### JOB
Recast the lines of the entries below, from the line with "Click the user" up to and including the line with "(x=1838, y=1150)", as a Markdown table with the columns No. and Text. Number each line in order, and omit blank lines.

### MATERIAL TO PROCESS
— START —

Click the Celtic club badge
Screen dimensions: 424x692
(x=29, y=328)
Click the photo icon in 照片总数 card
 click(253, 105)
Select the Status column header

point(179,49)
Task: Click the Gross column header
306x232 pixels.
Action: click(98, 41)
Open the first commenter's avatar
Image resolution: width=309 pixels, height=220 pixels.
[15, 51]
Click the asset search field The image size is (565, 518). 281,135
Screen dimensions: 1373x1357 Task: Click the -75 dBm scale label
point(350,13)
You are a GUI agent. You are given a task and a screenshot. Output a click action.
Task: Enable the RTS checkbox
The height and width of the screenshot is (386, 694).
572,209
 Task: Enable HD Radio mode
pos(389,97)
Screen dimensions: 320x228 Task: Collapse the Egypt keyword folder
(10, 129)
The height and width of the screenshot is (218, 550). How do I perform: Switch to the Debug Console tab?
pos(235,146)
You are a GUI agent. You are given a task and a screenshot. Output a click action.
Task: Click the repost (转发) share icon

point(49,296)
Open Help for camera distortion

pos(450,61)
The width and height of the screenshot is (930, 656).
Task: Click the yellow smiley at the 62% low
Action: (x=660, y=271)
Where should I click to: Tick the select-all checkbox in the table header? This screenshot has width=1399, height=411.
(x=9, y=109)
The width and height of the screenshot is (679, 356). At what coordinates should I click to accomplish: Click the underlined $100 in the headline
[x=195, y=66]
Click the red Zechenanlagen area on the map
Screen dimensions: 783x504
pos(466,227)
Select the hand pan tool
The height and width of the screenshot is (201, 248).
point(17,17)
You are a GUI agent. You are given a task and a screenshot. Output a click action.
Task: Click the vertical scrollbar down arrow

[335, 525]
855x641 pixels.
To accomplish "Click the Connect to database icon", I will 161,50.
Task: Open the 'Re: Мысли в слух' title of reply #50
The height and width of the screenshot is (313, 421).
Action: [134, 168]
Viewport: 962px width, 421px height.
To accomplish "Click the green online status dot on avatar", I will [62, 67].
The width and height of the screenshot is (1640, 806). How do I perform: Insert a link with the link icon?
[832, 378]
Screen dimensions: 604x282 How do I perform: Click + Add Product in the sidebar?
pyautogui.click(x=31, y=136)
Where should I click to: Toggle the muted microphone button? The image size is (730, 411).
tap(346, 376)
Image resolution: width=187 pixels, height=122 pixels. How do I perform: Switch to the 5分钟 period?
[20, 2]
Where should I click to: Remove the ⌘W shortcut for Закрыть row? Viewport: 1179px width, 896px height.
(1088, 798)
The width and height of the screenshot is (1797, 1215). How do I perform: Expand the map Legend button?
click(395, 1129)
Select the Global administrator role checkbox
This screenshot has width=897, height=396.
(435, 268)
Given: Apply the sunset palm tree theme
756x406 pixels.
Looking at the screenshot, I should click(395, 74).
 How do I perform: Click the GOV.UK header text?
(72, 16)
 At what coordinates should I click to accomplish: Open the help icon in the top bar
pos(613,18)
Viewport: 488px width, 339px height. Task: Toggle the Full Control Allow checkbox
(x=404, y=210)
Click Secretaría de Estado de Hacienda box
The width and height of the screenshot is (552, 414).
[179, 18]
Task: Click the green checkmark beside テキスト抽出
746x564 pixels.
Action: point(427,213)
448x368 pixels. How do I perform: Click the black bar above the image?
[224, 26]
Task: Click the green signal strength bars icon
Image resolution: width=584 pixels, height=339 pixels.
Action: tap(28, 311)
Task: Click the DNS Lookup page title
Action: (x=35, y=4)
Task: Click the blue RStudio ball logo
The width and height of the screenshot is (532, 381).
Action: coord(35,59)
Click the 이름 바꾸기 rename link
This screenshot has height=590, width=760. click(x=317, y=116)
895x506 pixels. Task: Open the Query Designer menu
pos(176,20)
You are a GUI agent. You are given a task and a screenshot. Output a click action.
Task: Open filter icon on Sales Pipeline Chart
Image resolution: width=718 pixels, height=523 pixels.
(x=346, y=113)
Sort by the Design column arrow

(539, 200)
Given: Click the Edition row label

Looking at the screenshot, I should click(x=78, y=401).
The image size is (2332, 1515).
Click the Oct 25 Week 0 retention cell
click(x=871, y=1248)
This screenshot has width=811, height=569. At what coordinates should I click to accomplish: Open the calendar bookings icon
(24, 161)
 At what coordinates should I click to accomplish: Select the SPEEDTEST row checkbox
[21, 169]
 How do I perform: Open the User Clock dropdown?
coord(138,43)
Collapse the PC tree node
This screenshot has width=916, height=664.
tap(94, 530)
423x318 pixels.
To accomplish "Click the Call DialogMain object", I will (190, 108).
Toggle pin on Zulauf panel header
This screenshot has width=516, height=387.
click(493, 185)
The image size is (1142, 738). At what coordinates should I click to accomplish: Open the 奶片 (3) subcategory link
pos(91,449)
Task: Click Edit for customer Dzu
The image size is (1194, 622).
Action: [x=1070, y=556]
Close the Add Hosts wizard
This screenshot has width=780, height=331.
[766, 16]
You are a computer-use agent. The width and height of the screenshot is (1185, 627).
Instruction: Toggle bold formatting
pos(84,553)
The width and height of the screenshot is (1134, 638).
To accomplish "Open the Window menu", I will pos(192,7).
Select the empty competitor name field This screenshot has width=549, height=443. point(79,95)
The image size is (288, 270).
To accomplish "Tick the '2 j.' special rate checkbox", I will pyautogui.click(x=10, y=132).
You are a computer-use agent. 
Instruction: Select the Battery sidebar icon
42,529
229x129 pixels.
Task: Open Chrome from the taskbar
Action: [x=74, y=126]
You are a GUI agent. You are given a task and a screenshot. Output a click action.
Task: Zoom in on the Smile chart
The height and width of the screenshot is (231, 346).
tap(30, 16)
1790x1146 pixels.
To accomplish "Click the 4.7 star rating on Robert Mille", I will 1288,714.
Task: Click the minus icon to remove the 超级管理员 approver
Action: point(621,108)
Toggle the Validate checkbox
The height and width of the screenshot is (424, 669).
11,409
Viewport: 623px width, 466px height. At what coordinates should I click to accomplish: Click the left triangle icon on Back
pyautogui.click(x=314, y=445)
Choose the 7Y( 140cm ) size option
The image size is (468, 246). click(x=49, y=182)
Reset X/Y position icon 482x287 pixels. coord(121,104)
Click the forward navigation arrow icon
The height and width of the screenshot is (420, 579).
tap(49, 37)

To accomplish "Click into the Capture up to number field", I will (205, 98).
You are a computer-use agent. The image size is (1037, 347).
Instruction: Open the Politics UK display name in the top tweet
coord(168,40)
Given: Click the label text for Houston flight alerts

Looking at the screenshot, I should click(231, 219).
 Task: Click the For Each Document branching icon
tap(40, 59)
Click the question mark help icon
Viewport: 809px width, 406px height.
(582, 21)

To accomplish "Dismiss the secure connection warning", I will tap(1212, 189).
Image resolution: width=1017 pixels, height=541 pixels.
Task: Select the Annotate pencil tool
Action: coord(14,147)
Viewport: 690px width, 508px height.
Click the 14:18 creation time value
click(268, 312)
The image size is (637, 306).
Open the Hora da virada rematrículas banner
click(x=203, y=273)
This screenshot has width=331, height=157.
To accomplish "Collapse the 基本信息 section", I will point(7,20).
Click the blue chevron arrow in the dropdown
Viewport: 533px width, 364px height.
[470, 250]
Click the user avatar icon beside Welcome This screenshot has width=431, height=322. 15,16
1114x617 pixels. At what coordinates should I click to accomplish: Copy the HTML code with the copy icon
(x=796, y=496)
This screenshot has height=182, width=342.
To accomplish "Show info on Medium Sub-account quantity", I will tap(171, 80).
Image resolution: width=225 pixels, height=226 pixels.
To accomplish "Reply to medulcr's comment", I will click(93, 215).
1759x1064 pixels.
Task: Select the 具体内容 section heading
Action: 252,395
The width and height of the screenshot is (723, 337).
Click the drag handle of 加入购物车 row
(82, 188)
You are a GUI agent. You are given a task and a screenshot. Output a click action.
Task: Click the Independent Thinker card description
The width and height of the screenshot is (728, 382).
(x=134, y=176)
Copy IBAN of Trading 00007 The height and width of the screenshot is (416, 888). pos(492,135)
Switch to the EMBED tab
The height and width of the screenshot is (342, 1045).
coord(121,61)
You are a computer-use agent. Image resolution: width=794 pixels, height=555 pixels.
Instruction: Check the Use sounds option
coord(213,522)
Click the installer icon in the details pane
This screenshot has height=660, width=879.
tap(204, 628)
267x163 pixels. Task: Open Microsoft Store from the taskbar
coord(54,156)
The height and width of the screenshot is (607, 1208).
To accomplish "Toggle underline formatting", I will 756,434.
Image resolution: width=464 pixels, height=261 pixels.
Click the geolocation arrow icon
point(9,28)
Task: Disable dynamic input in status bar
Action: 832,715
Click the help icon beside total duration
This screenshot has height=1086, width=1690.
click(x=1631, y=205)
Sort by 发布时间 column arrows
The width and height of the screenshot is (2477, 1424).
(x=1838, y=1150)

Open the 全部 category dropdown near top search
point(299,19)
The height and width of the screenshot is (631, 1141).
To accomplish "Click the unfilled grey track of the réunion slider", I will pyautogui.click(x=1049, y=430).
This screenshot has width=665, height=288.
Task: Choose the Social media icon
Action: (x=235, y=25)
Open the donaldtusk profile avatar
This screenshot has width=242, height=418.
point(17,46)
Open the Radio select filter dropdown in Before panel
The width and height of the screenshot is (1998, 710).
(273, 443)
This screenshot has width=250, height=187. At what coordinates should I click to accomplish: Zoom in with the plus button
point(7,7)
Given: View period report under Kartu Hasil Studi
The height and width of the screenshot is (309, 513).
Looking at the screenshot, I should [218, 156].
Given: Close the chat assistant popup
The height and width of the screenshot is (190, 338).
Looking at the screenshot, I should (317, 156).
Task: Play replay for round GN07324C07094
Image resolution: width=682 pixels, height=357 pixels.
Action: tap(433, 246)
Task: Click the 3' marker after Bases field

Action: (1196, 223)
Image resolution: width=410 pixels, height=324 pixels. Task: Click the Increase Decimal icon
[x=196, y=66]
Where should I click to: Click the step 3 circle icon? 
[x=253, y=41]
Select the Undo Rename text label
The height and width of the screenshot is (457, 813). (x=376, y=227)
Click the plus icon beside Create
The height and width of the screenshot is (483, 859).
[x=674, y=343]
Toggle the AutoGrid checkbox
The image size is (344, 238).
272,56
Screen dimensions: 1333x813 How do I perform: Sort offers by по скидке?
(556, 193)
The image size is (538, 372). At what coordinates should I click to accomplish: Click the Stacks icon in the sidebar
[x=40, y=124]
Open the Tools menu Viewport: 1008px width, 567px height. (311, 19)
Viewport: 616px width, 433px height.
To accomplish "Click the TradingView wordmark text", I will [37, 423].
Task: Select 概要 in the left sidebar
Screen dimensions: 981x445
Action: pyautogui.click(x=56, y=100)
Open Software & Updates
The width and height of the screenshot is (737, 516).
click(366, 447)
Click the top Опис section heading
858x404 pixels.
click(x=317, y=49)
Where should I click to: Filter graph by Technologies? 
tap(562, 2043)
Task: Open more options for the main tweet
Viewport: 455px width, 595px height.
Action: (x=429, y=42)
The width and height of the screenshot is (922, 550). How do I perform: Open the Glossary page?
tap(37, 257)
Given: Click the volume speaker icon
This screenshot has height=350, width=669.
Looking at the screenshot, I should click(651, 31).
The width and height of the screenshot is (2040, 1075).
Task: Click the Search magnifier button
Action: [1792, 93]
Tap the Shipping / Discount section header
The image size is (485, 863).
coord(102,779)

— END —

### IN RESPONSE
| No. | Text |
|---|---|
| 1 | Click the user avatar icon beside Welcome This screenshot has width=431, height=322. 15,16 |
| 2 | 1114x617 pixels. At what coordinates should I click to accomplish: Copy the HTML code with the copy icon |
| 3 | (x=796, y=496) |
| 4 | This screenshot has height=182, width=342. |
| 5 | To accomplish "Show info on Medium Sub-account quantity", I will tap(171, 80). |
| 6 | Image resolution: width=225 pixels, height=226 pixels. |
| 7 | To accomplish "Reply to medulcr's comment", I will click(93, 215). |
| 8 | 1759x1064 pixels. |
| 9 | Task: Select the 具体内容 section heading |
| 10 | Action: 252,395 |
| 11 | The width and height of the screenshot is (723, 337). |
| 12 | Click the drag handle of 加入购物车 row |
| 13 | (82, 188) |
| 14 | You are a GUI agent. You are given a task and a screenshot. Output a click action. |
| 15 | Task: Click the Independent Thinker card description |
| 16 | The width and height of the screenshot is (728, 382). |
| 17 | (x=134, y=176) |
| 18 | Copy IBAN of Trading 00007 The height and width of the screenshot is (416, 888). pos(492,135) |
| 19 | Switch to the EMBED tab |
| 20 | The height and width of the screenshot is (342, 1045). |
| 21 | coord(121,61) |
| 22 | You are a computer-use agent. Image resolution: width=794 pixels, height=555 pixels. |
| 23 | Instruction: Check the Use sounds option |
| 24 | coord(213,522) |
| 25 | Click the installer icon in the details pane |
| 26 | This screenshot has height=660, width=879. |
| 27 | tap(204, 628) |
| 28 | 267x163 pixels. Task: Open Microsoft Store from the taskbar |
| 29 | coord(54,156) |
| 30 | The height and width of the screenshot is (607, 1208). |
| 31 | To accomplish "Toggle underline formatting", I will 756,434. |
| 32 | Image resolution: width=464 pixels, height=261 pixels. |
| 33 | Click the geolocation arrow icon |
| 34 | point(9,28) |
| 35 | Task: Disable dynamic input in status bar |
| 36 | Action: 832,715 |
| 37 | Click the help icon beside total duration |
| 38 | This screenshot has height=1086, width=1690. |
| 39 | click(x=1631, y=205) |
| 40 | Sort by 发布时间 column arrows |
| 41 | The width and height of the screenshot is (2477, 1424). |
| 42 | (x=1838, y=1150) |